═══ Available data

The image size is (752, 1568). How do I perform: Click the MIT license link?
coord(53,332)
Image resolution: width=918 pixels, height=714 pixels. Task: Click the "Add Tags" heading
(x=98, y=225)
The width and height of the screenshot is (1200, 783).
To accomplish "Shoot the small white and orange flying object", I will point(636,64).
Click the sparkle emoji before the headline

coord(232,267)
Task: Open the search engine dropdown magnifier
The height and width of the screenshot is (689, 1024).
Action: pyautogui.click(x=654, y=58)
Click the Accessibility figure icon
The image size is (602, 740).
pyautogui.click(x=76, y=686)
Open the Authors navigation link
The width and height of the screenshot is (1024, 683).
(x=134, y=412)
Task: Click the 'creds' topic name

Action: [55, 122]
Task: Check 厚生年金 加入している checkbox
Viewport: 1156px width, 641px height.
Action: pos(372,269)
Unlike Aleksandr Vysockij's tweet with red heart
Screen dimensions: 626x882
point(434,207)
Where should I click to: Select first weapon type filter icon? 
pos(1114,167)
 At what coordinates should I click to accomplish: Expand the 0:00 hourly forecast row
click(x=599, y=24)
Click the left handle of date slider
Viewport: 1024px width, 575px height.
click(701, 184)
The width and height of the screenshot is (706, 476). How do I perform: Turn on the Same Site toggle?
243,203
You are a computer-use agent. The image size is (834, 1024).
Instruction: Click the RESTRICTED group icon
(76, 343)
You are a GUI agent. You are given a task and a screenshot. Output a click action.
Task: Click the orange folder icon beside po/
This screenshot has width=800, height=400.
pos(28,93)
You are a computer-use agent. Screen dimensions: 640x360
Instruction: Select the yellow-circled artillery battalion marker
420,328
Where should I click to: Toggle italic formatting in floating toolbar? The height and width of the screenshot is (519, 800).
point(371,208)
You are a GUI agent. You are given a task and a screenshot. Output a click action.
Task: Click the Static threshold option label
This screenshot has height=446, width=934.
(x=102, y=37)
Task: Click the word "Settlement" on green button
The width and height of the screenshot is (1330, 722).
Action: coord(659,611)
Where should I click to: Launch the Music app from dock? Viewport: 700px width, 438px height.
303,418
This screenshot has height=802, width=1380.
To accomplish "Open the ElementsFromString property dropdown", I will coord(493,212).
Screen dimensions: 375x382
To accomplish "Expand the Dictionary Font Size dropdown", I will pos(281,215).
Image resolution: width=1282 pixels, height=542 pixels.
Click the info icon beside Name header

══════

▸ Exercise aim: From the records above, return each line where "computer" occurs.

▸ Answer to this task:
You are a computer-use agent. The image size is (834, 1024).
You are a computer-use agent. Screen dimensions: 640x360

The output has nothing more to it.